India carried out a successful test Dec. 13 of its surface-to-air Akash missile at an eastern coastal testing range, defense officials said.

The missile blasted off from the Chandipur-on-Sea testing site, 200 kilometers (125 miles) northeast of Orissa state capital Bhubaneswar and hit a flying target successfully, a defense ministry official.
The locally developed missile was lasted tested in January. The 700-kilogram (1,540-pound) Akash, meaning “sky” in Hindi, can track 100 targets simultaneously with onboard radar, move at 600 meters (yards) a second and deliver a 55-kilogram warhead across 27 kilometers in 50 seconds.

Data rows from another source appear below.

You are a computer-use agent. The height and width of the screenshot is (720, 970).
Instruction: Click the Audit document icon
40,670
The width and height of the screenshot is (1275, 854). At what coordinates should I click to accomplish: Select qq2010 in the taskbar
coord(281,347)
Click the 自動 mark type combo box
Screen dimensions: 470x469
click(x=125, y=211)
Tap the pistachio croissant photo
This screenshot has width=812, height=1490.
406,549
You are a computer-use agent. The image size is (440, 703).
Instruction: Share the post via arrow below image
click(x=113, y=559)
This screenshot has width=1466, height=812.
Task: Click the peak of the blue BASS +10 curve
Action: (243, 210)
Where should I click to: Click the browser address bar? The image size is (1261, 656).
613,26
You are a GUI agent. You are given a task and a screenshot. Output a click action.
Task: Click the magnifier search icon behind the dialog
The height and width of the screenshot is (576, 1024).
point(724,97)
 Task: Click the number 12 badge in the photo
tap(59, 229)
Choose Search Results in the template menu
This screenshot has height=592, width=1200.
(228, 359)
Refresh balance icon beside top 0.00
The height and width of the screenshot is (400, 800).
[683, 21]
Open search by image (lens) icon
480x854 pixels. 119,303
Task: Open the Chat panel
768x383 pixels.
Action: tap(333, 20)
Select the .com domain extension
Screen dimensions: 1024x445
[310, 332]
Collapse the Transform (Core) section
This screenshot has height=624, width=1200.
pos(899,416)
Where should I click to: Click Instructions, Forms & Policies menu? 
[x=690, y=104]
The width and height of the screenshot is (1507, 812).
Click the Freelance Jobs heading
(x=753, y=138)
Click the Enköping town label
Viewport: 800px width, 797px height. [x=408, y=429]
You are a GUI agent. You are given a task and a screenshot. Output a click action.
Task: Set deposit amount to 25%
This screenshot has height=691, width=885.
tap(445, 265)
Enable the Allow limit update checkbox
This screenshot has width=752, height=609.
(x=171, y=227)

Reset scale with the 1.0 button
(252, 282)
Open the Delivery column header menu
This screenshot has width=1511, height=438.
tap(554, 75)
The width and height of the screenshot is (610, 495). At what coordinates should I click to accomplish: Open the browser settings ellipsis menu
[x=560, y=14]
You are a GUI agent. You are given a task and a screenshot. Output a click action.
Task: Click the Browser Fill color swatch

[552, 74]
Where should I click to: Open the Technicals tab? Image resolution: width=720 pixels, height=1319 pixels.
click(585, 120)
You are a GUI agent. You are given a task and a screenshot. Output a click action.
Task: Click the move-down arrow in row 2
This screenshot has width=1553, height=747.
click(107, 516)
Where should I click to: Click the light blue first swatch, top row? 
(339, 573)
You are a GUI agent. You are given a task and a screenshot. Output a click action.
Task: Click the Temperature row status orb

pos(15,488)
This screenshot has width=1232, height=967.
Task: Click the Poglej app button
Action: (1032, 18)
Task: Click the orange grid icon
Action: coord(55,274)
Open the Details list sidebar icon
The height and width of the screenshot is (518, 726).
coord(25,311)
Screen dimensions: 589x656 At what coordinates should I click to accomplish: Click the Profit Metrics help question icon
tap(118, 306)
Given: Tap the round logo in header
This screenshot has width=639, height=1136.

The test came a day after India announced plans to increase its nuclear prowess with a ballistic missile capable of hitting targets up to 6,000 kilometers (3,800 miles) away.

New Delhi also announced two tests this month of Indian manufactured interceptor missiles, saying they performed better than Patriot air-defense batteries manufactured by U.S. defense group Raytheon.

India has built a range of ballistic and cruise missiles as a deterrent to the arsenal of China with which it has an unresolved border dispute.

The missile development project is also to counter the acquisition of newer missiles by Pakistan, which carried out tit-for-tat nuclear weapons tests after India conducted a series of atomic detonations in 1998.

The two nations have fought two of their three wars over Kashmir since the subcontinent’s independence from Britain in 1947.